▶ _Problem_
All lines with the word "computer" must be pulled from the entries below.
##### Data to process
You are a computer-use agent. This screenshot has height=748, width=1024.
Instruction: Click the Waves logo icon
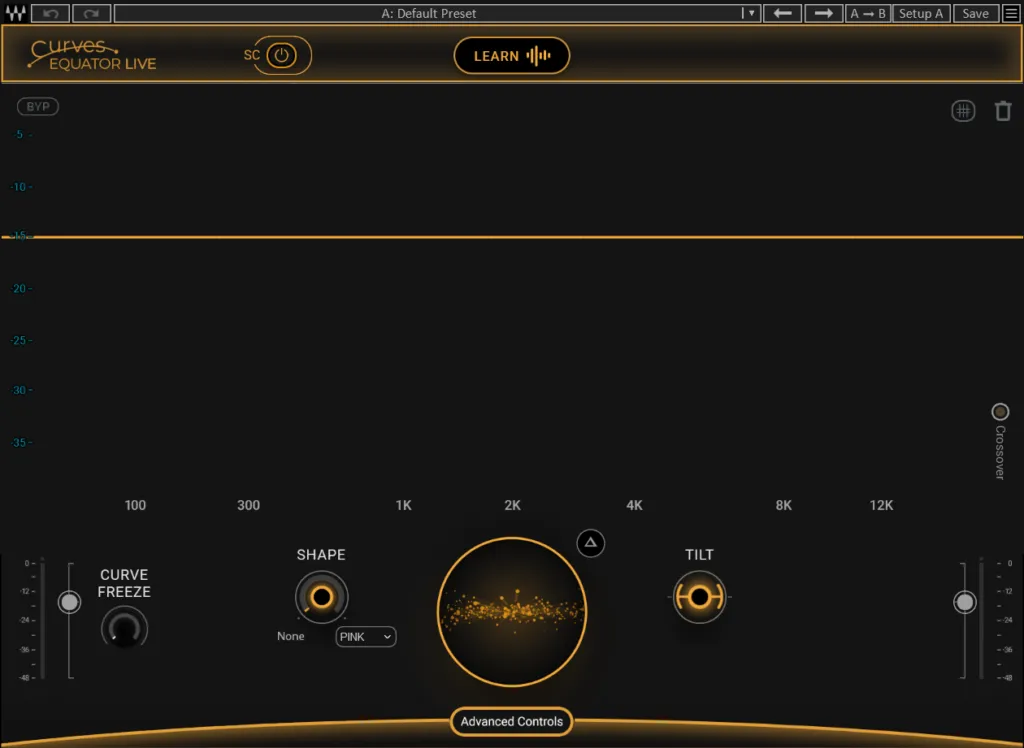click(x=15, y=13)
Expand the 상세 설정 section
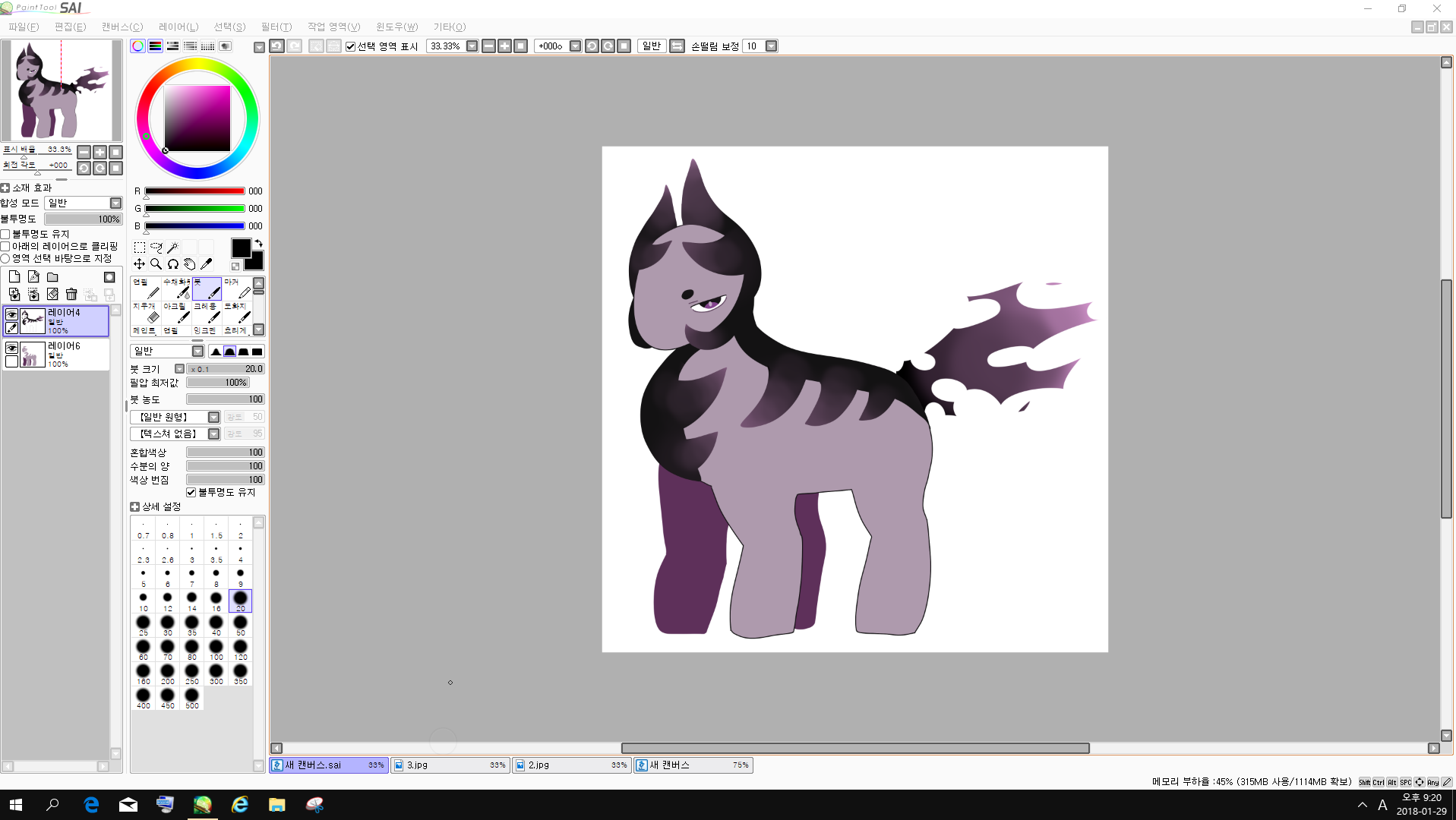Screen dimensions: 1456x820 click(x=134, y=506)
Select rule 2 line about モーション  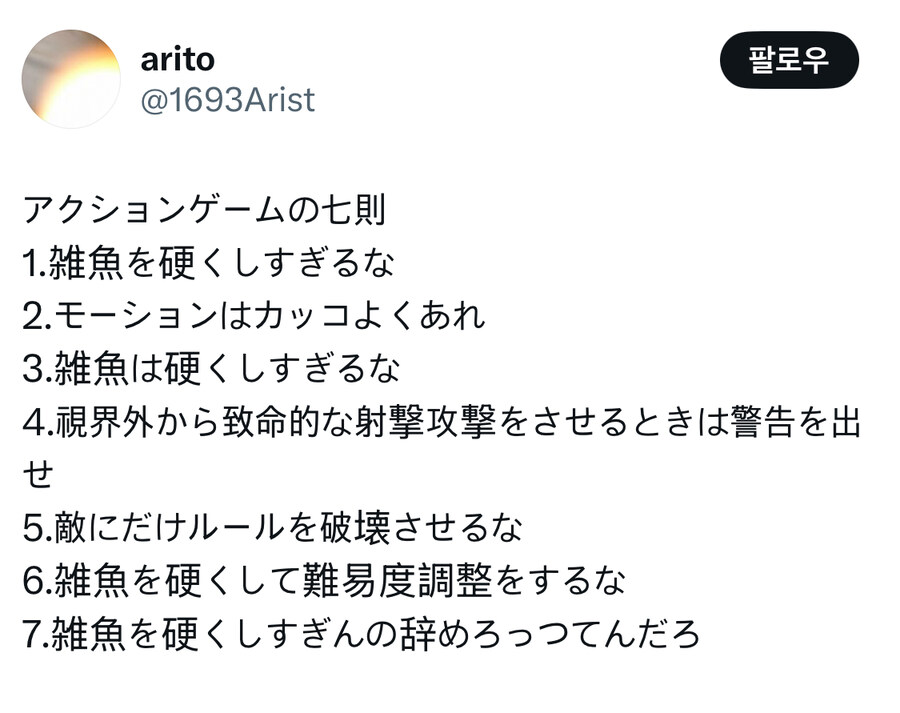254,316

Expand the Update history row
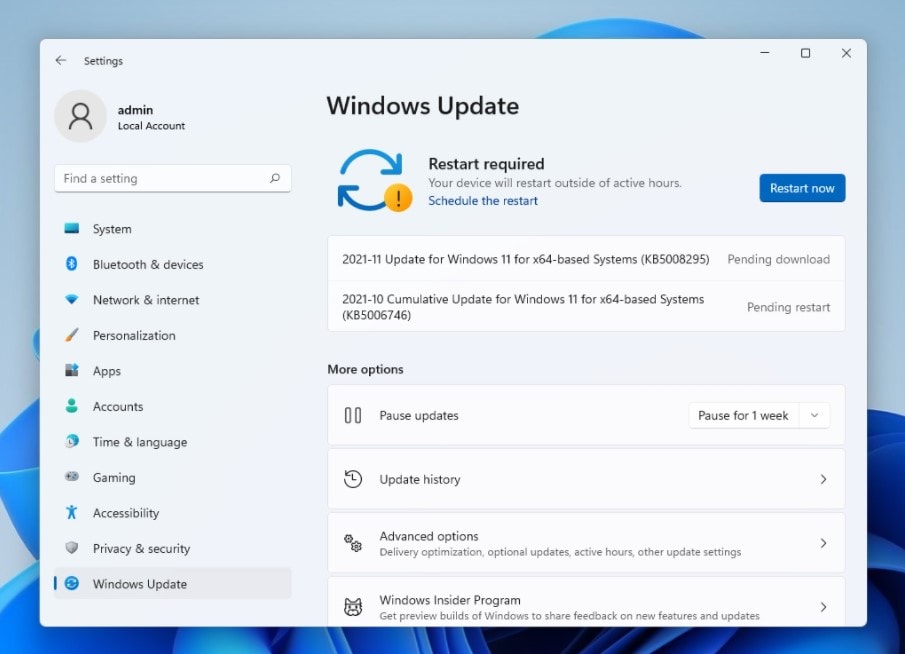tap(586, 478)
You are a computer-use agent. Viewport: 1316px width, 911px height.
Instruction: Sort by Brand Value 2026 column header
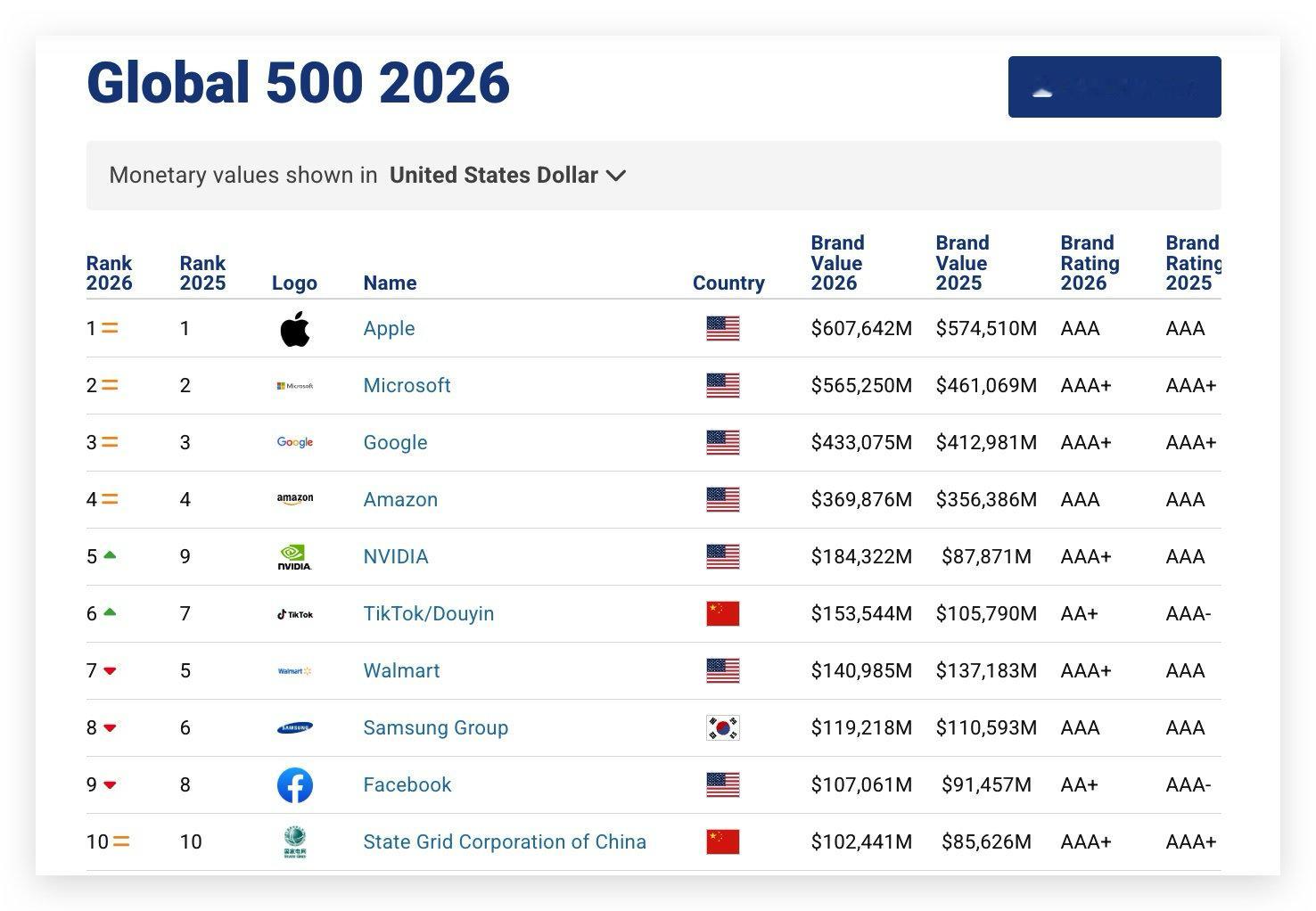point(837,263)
##########
▶ _Answer to the problem_
You are a computer-use agent. This screenshot has height=748, width=1024.
You are a computer-use agent. Viewport: 1316px width, 911px height.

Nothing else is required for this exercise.